La vicenda Fiat sta riconfigurando il nostro paesaggio industriale. Sergio Marchionne ama il gioco delle carte. In questo caso, ci sono diverse poste in palio. Per l'azienda e per il paese. Perché la partita intorno al Lingotto produrrà conseguenze profonde e durature sul futuro manifatturiero italiano.
La sede. «Who knows?». «Chi lo può sapere?». La scorsa settimana a San Francisco hanno chiesto a Marchionne se il nuovo aggregato Chrysler-Fiat potrebbe avere la sede principale negli Stati Uniti. La sua risposta ha causato un cortocircuito mediatico, per le ricadute politico-simboliche e materiali (per esempio, dove pagare le tasse).
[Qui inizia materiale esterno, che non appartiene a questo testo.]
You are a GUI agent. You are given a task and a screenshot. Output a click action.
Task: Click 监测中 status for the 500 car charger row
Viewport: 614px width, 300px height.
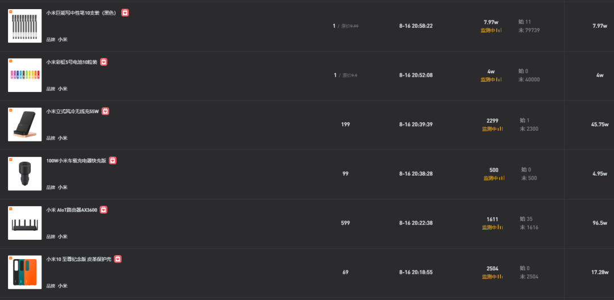tap(491, 178)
Non è all'ordine del giorno il trasferimento da Torino (Italia) a Auburn Hills (Michigan)? Resta però il problema di quale ruolo ricoprirà l'Italia, e la sua vecchia capitale industriale, nella mappa dei centri decisionali, nelle reti delle competenze e negli equilibri dei mercati. Per ora si profila un policentrismo con Detroit cuore naturale del Nord America, il Brasile dove la fabbrica di Betim è il nocciolo duro di una realtà nazionale che da anni ormai garantisce buona parte dei margini e una Torino destinata a presidiare il maturo (e per ora fonte di insuccessi) mercato europeo. Da valutare, qualora si procedesse a uno svuotamento sostanziale di Torino, l'onda d'urto sulla filiera. La maggioranza degli economisti industriali, infatti, sostiene che non possa esistere un sistema automotive acefalo, senza la testa di un produttore finale: chi fra i componentisti non è in grado di muoversi in autonomia sui mercati globali avrebbe un destino, nella migliore delle ipotesi, da fornitore low cost delle case tedesche.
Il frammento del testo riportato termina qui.